**Exercise**
Extend the page excerpt about Google's July 2018 page speed ranking factor for mobile searches, picking up after its last sentence.

BEGIN Page excerpt

IT’S OFFICIAL; WITH THE RISE IN INCREASE MOBILE INTERNET TRAFFIC, PAGE SPEED WILL BE A RANKING FACTOR FOR MOBILE SEARCHES AS OF JULY 2018, GOOGLE HAS ANNOUNCED.

The page speed update will only affect pages that deliver the slowest experience to users and will only affect a small number of queries. The update doesn’t discriminate and will apply the same standard to all pages, regardless of the technology used to build it.

While the page load speed will be a ranking factor, the intent of the search query is still a very strong signal, so a slow page may still rank highly due to great and relevant content.

While there is no tool that directly indicates whether a page is affected by this new ranking factor, Google recommends the following resources to evaluate a page’s performance:

  • Chrome User Experience Report; public dataset of key user experience metrics for popular destinations on the web, as experienced by Chrome users under real-world conditions.

END Page excerpt
BEGIN Dataset

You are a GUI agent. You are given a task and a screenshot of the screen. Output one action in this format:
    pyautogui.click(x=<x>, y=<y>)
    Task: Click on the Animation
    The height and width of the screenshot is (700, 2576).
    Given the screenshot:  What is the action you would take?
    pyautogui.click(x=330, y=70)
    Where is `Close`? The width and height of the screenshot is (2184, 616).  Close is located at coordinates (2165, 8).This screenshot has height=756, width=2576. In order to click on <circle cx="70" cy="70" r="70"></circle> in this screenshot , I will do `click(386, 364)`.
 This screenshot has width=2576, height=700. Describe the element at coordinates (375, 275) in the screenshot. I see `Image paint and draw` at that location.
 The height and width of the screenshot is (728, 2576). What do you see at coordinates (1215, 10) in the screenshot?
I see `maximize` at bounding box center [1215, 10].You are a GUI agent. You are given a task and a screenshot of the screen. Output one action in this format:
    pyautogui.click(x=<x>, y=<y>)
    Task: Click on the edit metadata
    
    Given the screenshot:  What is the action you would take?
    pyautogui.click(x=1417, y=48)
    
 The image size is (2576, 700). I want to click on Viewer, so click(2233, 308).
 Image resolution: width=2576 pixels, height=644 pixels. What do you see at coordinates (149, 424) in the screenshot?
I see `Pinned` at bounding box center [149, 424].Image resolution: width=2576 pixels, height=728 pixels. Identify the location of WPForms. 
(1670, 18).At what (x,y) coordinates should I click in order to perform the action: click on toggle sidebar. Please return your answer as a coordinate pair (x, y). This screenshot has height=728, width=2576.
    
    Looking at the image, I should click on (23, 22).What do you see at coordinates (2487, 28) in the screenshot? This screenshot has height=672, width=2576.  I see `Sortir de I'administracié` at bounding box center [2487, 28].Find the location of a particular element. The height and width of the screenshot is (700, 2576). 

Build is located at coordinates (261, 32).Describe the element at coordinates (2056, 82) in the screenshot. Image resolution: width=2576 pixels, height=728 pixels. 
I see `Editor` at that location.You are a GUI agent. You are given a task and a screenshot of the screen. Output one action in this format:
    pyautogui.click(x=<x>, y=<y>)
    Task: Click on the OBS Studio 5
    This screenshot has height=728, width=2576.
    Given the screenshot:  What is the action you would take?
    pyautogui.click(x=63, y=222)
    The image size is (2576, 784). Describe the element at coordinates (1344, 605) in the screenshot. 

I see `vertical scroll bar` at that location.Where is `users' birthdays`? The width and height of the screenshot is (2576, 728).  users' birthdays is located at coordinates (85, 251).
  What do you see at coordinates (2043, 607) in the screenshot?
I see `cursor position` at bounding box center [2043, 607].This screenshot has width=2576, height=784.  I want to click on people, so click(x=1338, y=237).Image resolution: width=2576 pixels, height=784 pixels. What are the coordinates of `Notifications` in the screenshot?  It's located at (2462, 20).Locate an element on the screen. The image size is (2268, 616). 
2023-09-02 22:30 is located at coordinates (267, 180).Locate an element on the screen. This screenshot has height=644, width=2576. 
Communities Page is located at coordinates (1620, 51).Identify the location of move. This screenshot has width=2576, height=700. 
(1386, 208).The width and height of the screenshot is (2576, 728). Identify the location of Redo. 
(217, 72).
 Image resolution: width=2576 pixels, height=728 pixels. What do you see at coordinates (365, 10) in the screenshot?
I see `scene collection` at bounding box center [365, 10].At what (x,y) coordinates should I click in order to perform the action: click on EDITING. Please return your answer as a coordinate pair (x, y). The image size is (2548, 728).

END Dataset

**Solved exercise**
  • Lighthouse; an automated tool and a part of Chrome Developer Tools for auditing the quality of web pages.
  • PageSpeed Insights; a tool that indicates how well a page performs on the Chrome UX Report and suggests performance optimisations.

While the PageSpeed Insights tool recently went through an update to use data from the Chrome User Experience Report, it doesn’t have enough data to reliably measure smaller sites. For sites that are not in the Chrome UX Report data set, the search engine giant recommends using Lighthouse to evaluate the performance of a page.

Google has been promising to look at mobile page speed since saying that page speed was a ranking factor, but only for desktop searches. Now, in July 2018, it will look at how fast your mobile pages are and use that as a ranking factor in mobile search.